Fujiko Sudaさんのblogエントリーで紹介されていた「暗黙知の共用化が売る力を伸ばす」を読んだ。
この本で書かれているのは日本ロシュで行われた「できる営業マンのノウハウをできない営業マンに伝える」プロジェクトの全貌だ。文書や規定になって公開されている知識ではなく、一人一人が体験を通じて得た「知恵」を伝えることについて。
特に印象に残ったのは2点。
・営業活動を「入力(専門知識、経費)」「プロセス」「出力(売上)」にわけるとするならば、中間の「プロセス」を調べて、改善しよう、という手法は以前セミナーに参加したソフトブレーン社のソリューションと共通するものがある。他であまり聞いたことがないから目立って覚えているのだけど、実はこの2社の手法が営業の改善方法としての王道を歩んでいて、他の大多数の会社はそれに気づいていないのが現状なのでは、と考えた。
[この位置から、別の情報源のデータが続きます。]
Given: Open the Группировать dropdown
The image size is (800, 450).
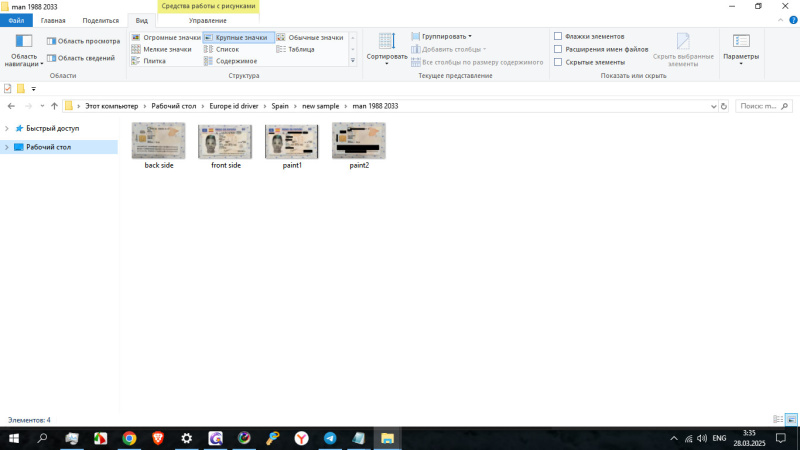Looking at the screenshot, I should tap(446, 36).
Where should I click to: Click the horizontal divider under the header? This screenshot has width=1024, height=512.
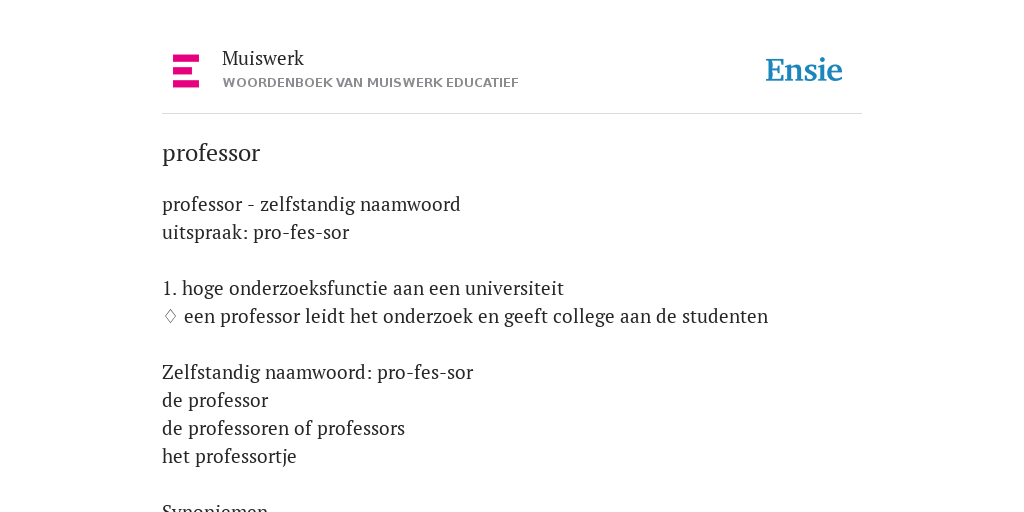click(512, 114)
・MRと呼ばれる製薬会社の営業マンが膨大な量の専門知識を学んでいる、ということ。営業する時の基本的な条件として、対象分野の知識を豊富に持っていないと、この先は生き残れないのではないか、と薄々感じていたことを裏付けてくれたみたいだった。いずれは、営業マンの人柄や、ノミュニケーションの回数や、熱意などから、専門分野の知識の有無へ最重要項目が移るのだと思う。
僕は今技術サポートという肩書きで技術面でのトラブルや質問、製品説明などを担当しているが、近い将来、これらは営業マンが必要とする能力の必須になるのだろう。最初から営業職として採用されなかったことは実に幸運だった気がしてきた。やるとすれば、「技術サポートもできる営業」より、「営業もできる技術サポート」の方がシフトとしては楽そうだ。
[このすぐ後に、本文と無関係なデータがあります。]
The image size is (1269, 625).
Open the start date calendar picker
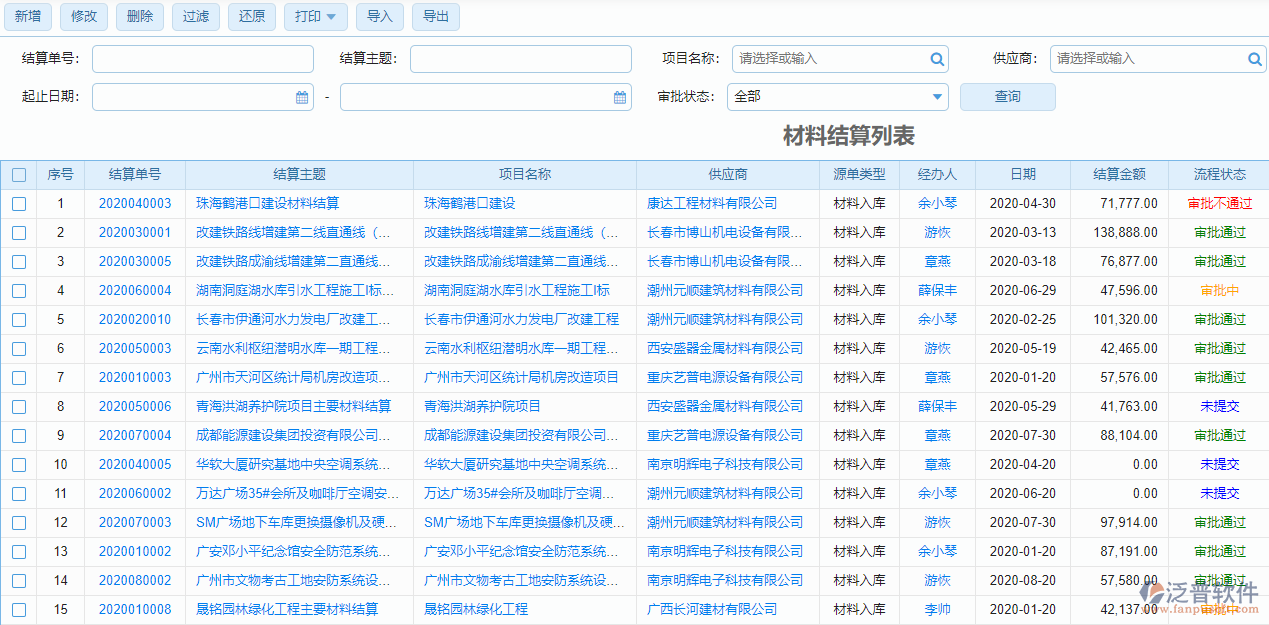click(302, 97)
逆に、売上が無くて困っている営業マンは専門知識の習得に着目すると、意外と早く復活するのでは。世間では営業マンに対するいろいろなハウツー本が出ているようだけど、そこを強調している本はそれほど多くは見かけないので自信はないがこれまで出会った「できない営業」の中で、専門知識を豊富に持っている人はあまり見たことが無い。また、「できる営業」で専門知識が欠如している人は一人も見たことがない。